I've been reading John Robb's Weblog as well as having read all of the content of Global Guerrillas, to learn about the current state of the world. I've learned quite a bit, and am now far more worried about the future of the United States, and less about my own personal safety.

It appears that the nature of warfare has changed. We find ourselves confronted with a set of enemies, both foreign and domestic. The domestic ones are the ones I can help defeat. Here is an overview of the situation as I now see it.

The nature of warfare is continually evolving. Our country was attacked by a decentrallized network of terrorists on February 26, 1993, this attack, using $300 of materials, which left a 30 meter wide hole through 4 levels of the World Trade Center, should have been a wakeup call... but wasn't.

We face a threat that we are truely unprepared for, small cells of 5-15 very intelligent and dedicated people who are working towards disruption of our way of life. Their emphasis is already shifting to attacks against our infrastructure, and away from body counts. Fighting this enemy will require a far more intelligent and proactive strategy than those currently enacted.
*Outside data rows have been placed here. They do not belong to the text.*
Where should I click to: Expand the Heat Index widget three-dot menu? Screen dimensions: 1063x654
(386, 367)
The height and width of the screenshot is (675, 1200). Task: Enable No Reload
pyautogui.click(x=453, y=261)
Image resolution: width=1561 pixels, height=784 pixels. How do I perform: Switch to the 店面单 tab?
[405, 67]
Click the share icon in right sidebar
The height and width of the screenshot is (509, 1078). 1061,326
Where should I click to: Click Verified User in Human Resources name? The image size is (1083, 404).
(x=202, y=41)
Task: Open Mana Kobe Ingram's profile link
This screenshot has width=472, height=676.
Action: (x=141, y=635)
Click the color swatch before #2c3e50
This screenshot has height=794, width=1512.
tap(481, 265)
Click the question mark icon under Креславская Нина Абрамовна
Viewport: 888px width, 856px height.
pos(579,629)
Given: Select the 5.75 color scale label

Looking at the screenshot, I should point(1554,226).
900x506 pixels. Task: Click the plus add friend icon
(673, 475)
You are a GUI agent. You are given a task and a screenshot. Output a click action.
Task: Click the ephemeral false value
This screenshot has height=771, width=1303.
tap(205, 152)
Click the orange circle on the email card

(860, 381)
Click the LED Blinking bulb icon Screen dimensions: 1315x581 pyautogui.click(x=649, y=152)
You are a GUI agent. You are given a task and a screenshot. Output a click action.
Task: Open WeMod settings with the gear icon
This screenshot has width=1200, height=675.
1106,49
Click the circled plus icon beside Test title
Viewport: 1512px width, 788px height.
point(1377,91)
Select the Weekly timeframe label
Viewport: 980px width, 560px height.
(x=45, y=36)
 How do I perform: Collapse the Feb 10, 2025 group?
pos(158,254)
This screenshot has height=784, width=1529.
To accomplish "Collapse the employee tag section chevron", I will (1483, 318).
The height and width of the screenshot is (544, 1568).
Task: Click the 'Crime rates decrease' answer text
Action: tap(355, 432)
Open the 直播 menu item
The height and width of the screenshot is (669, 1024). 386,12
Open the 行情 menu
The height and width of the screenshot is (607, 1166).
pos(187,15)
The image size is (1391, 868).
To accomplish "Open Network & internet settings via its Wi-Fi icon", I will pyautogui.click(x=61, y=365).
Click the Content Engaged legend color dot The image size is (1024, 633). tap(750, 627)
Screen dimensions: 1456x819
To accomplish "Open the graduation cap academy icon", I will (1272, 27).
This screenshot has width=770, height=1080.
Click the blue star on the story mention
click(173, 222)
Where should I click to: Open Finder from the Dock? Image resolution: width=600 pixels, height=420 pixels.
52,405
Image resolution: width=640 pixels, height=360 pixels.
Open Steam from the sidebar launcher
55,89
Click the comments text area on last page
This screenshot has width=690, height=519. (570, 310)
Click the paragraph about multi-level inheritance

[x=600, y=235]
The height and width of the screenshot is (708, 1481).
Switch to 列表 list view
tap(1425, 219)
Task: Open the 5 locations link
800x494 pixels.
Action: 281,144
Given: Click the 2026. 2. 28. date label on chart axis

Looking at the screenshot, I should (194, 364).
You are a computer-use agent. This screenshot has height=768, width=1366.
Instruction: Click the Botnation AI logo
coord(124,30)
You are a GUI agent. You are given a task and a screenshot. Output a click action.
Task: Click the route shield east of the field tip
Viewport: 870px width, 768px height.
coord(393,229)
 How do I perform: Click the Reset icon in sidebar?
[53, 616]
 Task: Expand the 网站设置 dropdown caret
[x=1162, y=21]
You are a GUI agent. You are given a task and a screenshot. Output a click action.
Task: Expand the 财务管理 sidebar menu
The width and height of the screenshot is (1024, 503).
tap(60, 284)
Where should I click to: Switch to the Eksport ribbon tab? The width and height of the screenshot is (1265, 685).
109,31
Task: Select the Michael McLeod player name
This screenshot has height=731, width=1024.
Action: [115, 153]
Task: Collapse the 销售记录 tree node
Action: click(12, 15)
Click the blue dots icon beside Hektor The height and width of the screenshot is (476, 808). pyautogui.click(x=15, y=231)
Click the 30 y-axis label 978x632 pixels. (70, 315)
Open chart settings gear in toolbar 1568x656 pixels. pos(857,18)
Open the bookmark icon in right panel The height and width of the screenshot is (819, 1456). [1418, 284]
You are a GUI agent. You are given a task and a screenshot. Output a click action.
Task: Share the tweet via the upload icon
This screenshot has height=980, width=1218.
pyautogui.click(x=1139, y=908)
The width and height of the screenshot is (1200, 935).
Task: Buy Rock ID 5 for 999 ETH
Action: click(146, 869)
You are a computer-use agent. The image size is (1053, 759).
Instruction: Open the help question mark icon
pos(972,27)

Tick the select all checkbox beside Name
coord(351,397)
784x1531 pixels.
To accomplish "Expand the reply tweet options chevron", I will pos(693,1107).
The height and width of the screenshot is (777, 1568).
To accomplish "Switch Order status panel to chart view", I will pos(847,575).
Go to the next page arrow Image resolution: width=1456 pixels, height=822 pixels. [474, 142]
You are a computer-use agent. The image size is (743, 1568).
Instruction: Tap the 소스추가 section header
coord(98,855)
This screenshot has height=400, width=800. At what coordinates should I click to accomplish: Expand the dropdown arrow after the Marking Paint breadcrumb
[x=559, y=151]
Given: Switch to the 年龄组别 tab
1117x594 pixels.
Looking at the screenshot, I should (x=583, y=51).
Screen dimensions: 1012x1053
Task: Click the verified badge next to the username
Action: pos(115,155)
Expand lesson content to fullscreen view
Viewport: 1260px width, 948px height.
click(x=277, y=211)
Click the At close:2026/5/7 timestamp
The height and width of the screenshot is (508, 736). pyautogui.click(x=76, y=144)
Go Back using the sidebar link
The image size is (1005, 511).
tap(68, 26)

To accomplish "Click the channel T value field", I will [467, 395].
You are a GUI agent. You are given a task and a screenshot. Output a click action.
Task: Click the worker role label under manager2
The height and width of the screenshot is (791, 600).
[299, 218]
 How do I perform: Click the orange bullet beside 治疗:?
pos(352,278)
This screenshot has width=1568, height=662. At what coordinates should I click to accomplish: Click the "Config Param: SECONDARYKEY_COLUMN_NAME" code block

A radical solution is necessary if we are to maintain our way of life. It's far more likely that we'll be forced to change our way of life, and adapt, as humans always do, to a new order of things. I fear that the United States will not make it's 250th birthday.

Wednesday, March 24, 2004

Arron Schwarts points out that Local Goes Live (Google Weblog), which is interesting in it's own right. I took it off in a new direction, and did a search for Hazardous Waste near my home, and found it interesting, to say the least.


I wonder what other uses people will come up with for this?